### Belge alıntısı

◇ ◇ ◇ ◇

Türkiye demokrat bir aydınını daha yitirdi. Ali Ülkü Hoca hem iyi bir hukukçu hem iyi bir akademisyen hem iyi bir idareci hem de iyi bir hocaydı. Türkiye'nin demokratikleşmesi ve hukuk devletinin kurumlaşması için hiçbir karşılık beklemeden, cesaretle mücadele etti.

Ali Ülkü Azrak Hoca için...

Prof. Dr. Mehmet Ö. Alkan (İ.Ü. Siyasal Bilgiler Fakültesi Öğretim Üyesi)

Hem İyi bir akademisyen hem iyi bir hoca ve hem de iyi bir idareci olan Ali Ülkü Hoca'yı 1986 yılında tanıdım. 1985 yılında Ankara Siyasal'ı bitirmiş, 1986 yılında da İstanbul Siyasal'da yüksek lisansa başlamıştım. Ali Ülkü Hocayla ilk kez fakültenin koridorunda karşılaşmıştık. Yanında, şimdi her biri çok değerli akademisyen ve kendi alanında uzman olan Şebnem Sayhan, Adalet Alada ve Sezai Temelli ile birlikte yürüdüğünü hatırlıyorum. Elinden hiç düşmeyen piposu ve etkileyici ses tonuyla hemen dikkatleri üzerinde toplardı. Ancak daha önemlisi öz güveni ve kendinden emin duruşu, ilkelerinden taviz vermeyen tutumu, eleştiriden geri durmayan akademik yaklaşımı, ders anlatırken konusuna hakimiyeti ile hepimizde hayranlık uyandırırdı.

O zamanki adı Siyasal Bilimler Fakültesi olan İstanbul Siyasal'ın 1979'daki kurucu hocalarındandı. Prof. Dr. Tarık Zafer Tunaya Hoca’mızla birlikte, fakültenin kurumlaşması için çok emek verdiğini ve 12 Eylül faşizminin hışmından fakültenin en az hasarla kurtulması için elinden geleni yaptığını Tarık Zafer Hoca'dan dinlemiştim.

◇ ◇ ◇ ◇

### Kaydedilmiş veri girdileri
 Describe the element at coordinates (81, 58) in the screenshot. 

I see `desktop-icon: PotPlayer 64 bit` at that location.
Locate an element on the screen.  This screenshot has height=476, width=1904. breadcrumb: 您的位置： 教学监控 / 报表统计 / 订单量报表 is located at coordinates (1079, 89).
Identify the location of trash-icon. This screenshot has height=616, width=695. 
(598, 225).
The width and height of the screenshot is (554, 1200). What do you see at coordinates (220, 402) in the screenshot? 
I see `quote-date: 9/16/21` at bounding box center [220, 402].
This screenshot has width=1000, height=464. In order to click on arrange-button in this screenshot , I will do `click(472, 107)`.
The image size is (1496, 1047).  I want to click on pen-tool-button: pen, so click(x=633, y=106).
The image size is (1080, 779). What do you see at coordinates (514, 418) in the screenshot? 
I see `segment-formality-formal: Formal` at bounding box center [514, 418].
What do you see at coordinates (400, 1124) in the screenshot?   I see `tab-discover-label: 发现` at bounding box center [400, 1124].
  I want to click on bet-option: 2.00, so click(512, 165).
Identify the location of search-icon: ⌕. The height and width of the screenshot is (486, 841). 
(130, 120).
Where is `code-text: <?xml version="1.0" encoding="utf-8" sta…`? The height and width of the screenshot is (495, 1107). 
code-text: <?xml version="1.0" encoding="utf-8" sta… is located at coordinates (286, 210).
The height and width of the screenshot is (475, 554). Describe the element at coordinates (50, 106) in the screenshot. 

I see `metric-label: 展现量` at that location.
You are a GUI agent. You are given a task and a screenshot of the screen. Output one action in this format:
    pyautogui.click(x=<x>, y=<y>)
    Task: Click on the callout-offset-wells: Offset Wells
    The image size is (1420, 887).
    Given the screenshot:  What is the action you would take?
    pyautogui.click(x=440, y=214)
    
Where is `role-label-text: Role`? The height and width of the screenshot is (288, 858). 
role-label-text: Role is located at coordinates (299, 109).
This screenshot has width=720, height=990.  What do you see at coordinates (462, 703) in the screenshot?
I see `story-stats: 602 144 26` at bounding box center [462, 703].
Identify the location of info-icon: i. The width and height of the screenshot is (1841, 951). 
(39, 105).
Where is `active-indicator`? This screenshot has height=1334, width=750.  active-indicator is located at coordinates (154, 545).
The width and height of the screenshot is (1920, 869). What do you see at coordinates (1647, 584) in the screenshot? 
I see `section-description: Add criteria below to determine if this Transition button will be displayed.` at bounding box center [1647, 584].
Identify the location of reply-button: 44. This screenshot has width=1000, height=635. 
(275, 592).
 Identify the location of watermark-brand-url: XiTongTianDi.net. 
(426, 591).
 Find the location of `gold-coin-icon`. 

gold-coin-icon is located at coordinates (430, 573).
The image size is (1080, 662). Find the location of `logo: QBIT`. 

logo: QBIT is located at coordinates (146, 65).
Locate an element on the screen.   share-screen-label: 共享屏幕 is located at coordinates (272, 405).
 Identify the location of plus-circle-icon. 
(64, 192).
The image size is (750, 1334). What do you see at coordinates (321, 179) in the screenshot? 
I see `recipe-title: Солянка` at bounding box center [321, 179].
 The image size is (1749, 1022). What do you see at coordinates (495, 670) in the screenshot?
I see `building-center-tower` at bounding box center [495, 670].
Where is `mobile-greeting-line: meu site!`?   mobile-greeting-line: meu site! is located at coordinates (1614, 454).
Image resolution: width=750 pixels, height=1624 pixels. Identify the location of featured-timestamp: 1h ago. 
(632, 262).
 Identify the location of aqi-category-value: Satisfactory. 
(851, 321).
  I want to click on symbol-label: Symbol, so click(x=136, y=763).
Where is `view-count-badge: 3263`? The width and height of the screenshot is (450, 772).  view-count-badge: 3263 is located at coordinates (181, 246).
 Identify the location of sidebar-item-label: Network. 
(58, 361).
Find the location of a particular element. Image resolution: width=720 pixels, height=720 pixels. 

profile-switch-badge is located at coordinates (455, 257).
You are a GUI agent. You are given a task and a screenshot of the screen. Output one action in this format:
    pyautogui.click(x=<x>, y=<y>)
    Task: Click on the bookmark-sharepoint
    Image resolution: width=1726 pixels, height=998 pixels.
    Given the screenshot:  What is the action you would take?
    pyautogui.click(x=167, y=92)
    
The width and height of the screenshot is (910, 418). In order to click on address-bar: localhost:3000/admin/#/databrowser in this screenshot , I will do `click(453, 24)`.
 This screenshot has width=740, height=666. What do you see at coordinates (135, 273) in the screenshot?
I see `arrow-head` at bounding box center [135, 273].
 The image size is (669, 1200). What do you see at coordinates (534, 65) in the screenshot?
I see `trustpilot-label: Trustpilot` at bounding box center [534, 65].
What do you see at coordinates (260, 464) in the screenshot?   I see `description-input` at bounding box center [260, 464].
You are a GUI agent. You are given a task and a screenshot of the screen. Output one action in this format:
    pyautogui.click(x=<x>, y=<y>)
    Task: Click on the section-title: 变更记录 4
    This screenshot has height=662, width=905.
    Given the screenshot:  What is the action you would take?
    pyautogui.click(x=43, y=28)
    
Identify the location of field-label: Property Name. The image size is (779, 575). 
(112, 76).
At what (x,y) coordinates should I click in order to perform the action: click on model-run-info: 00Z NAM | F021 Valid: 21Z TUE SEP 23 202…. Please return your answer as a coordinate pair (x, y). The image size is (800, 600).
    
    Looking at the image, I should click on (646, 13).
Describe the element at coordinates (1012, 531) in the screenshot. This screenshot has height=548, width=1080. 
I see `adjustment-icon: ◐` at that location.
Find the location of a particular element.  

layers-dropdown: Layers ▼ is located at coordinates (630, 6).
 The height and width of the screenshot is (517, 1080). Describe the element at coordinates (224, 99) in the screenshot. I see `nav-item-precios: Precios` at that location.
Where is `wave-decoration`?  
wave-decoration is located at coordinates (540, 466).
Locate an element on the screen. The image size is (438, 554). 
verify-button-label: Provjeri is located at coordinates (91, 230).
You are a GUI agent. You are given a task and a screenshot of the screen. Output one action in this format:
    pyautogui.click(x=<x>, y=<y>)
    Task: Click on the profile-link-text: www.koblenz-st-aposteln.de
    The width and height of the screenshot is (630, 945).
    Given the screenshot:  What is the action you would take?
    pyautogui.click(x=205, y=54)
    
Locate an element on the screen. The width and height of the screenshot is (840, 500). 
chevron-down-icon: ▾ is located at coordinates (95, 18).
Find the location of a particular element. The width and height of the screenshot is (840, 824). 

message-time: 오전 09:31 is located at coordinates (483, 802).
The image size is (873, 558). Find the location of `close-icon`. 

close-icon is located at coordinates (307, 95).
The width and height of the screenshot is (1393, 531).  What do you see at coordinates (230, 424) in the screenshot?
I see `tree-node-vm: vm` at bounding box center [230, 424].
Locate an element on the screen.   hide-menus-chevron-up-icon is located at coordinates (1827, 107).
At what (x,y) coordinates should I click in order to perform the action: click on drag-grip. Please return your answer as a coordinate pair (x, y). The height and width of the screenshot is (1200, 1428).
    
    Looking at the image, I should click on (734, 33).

◇ ◇ ◇ ◇

### Etkinlik 1
Belge alıntısına göre yazar Ali Ülkü Hoca ile ilk kez nerede karşılaşmıştır?
### Etkinlik 2
Girdilerin ilk satırından başlayıp "(598, 225)." ifadesini içeren satıra kadar, iki uç da dahil olmak üzere, satırları Sıra ve Satır sütunlarından oluşan bir Markdown tablosu olarak ifade edin. Boş satırlar tabloya alınmamalıdır.

### Yanıt 1
Fakültenin koridorunda.

### Yanıt 2
| Sıra | Satır |
|---|---|
| 1 |  Describe the element at coordinates (81, 58) in the screenshot.  |
| 2 | I see `desktop-icon: PotPlayer 64 bit` at that location. |
| 3 | Locate an element on the screen.  This screenshot has height=476, width=1904. breadcrumb: 您的位置： 教学监控 / 报表统计 / 订单量报表 is located at coordinates (1079, 89). |
| 4 | Identify the location of trash-icon. This screenshot has height=616, width=695.  |
| 5 | (598, 225). |